11 Maar wanneer iemand zijn naaste haat, hem lagen legt, overvalt en doodslaat, en hij vlucht dan naar een van die steden,
But if there should be in thee a man hating his neighbour, and he should lay wait for him, and rise up against him, and smite him, that he die, and he should flee to one of these cities,
12 dan moeten de oudsten van zijn stad hem vandaar laten weghalen en hem aan den bloedwreker uitleveren, opdat hij sterve.
then shall the elders of his city send, and take him thence, and they shall deliver him into the hands of the avengers of blood, and he shall die.
13 Ge moet geen medelijden met hem hebben, en geen onschuldig bloed op Israël laten rusten. Dan zal het u goed gaan.
Thine eye shall not spare him; so shalt thou purge innocent blood from Israel, and it shall be well with thee.
14 Gij moogt in het erfdeel, dat gij in het land zult verkrijgen, dat Jahweh, uw God, u in bezit gaat geven, de grens van uw naaste, die de voorvaderen hebben vastgesteld, niet verleggen.
Thou shalt not move the landmarks of thy neighbour, which thy fathers set in the inheritance, in which thou hast obtained a share in the land, which the Lord thy God gives thee to inherit.
15 Welke misdaad of welke zonde iemand ook heeft misdreven, één getuige zal tegen hem niet gelden, maar de uitspraak moet op de verklaring van twee of drie getuigen berusten.

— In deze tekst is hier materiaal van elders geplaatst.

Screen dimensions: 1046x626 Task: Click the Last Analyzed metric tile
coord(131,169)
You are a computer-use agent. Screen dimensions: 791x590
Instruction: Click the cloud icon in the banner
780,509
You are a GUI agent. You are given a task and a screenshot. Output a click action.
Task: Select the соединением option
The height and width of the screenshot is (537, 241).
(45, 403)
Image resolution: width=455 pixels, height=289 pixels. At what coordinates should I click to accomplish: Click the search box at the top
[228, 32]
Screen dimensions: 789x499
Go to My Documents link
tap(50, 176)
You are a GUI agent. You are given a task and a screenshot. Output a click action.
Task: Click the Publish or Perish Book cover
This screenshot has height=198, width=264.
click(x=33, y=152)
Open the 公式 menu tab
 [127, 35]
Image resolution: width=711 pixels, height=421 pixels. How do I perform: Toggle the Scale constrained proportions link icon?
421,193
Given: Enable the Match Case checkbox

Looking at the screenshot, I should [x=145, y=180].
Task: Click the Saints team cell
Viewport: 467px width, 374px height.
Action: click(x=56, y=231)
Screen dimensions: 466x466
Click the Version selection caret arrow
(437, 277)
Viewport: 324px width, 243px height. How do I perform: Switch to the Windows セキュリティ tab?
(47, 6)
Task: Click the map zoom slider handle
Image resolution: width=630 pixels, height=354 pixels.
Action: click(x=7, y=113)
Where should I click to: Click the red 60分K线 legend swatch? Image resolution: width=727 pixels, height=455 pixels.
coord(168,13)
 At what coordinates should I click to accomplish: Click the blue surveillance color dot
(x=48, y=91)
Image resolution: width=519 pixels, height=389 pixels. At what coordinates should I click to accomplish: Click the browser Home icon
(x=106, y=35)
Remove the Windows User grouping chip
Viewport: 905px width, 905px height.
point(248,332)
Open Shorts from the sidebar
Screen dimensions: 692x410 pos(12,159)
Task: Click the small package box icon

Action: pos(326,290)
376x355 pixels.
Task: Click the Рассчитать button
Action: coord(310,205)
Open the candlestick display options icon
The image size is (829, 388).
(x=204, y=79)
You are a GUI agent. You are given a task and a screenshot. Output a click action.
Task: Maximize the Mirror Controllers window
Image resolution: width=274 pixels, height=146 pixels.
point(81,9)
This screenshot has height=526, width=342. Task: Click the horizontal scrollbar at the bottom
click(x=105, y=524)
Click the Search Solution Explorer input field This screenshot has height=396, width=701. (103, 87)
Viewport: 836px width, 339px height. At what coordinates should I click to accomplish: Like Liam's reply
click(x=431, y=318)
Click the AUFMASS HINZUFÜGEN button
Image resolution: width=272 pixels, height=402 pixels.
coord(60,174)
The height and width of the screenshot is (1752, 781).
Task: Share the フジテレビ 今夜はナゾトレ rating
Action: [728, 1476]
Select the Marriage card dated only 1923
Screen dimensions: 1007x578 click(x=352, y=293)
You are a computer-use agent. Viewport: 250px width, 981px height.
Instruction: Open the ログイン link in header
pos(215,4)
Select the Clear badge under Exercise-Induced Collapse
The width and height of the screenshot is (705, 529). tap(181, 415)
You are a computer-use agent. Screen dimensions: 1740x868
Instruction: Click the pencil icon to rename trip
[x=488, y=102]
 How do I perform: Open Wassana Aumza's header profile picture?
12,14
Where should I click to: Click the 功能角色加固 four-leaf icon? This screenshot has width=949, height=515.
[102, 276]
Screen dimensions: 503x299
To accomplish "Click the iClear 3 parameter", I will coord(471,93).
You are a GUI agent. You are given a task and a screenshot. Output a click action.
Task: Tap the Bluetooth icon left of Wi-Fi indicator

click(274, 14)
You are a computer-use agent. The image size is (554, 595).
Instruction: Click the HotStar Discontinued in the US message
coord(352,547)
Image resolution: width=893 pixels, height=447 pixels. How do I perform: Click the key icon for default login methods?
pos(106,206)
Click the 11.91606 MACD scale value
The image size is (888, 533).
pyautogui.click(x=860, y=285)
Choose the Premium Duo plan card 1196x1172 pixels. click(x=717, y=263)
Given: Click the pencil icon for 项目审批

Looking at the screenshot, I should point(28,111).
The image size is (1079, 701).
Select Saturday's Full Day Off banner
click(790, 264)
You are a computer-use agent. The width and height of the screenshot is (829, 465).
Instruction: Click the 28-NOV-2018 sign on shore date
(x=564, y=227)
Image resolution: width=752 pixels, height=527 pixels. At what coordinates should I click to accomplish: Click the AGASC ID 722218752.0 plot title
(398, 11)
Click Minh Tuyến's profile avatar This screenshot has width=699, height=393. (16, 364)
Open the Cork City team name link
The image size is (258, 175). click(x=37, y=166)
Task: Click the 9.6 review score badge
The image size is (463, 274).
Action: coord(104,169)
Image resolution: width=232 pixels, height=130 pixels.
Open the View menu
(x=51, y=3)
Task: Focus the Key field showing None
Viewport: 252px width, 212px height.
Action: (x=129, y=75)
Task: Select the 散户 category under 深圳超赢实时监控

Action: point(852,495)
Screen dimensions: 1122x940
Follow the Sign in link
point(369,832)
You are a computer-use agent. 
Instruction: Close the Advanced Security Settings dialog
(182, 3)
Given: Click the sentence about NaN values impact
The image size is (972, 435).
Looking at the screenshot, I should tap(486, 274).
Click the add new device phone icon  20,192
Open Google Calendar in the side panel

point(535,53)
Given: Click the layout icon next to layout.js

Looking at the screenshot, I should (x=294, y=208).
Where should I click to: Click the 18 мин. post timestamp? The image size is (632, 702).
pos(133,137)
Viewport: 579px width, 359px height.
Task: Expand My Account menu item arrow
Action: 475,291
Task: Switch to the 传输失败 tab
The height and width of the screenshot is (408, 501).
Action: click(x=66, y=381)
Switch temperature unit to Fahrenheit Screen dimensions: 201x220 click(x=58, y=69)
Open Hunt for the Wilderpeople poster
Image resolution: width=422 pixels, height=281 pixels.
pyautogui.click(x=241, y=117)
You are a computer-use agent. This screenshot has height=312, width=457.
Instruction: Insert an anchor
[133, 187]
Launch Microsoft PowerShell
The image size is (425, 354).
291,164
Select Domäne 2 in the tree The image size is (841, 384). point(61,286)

One witness shall not stand to testify against a man for any iniquity, or for any fault, or for any sin which he may commit; by the mouth of two witnesses, or by the mouth of three witnesses, shall every word be established.
16 Wanneer een verdachte getuige tegen iemand optreedt, om hem van een vergrijp te beschuldigen,
And if an unjust witness rise up against a man, alleging iniquity against him;
17 dan moeten de beide mannen, tussen wie het geding gaat, in tegenwoordigheid van de priesters en rechters, die er in die dagen zullen zijn, voor het aanschijn van Jahweh treden.
then shall the two men between whom the controversy is, stand before the Lord, and before the priests, and before the judges, who may be in those days.
18 en de rechters moeten dan een zorgvuldig onderzoek instellen. Blijkt nu de getuige een valse getuige te zijn, en heeft hij een valse getuigenis tegen zijn broeder afgelegd,
And the judges shall make diligent inquiry, and, behold, [if] and unjust witness has borne unjust testimony; [and] has stood up against his brother;
19 dan zal men hem aandoen, wat hij zijn broeder dacht te berokkenen. Zo zult gij dit kwaad uw uit midden uitroeien;
then shall ye do to him as he wickedly devised to do against his brother, and thou shalt remove the evil from yourselves.
20 de anderen zullen het horen en vrezen, en nooit meer een dergelijk kwaad in uw midden bedrijven.
And the rest shall hear and fear, and do no more according to this evil thing in the midst of you.
21 Ge moet geen medelijden hebben: leven voor leven, oog voor oog, tand voor tand, hand voor hand, voet voor voet.
Thine eye shall not spare him: [thou shalt exact] life for life, eye for eye, tooth for tooth, hand for hand, foot for foot.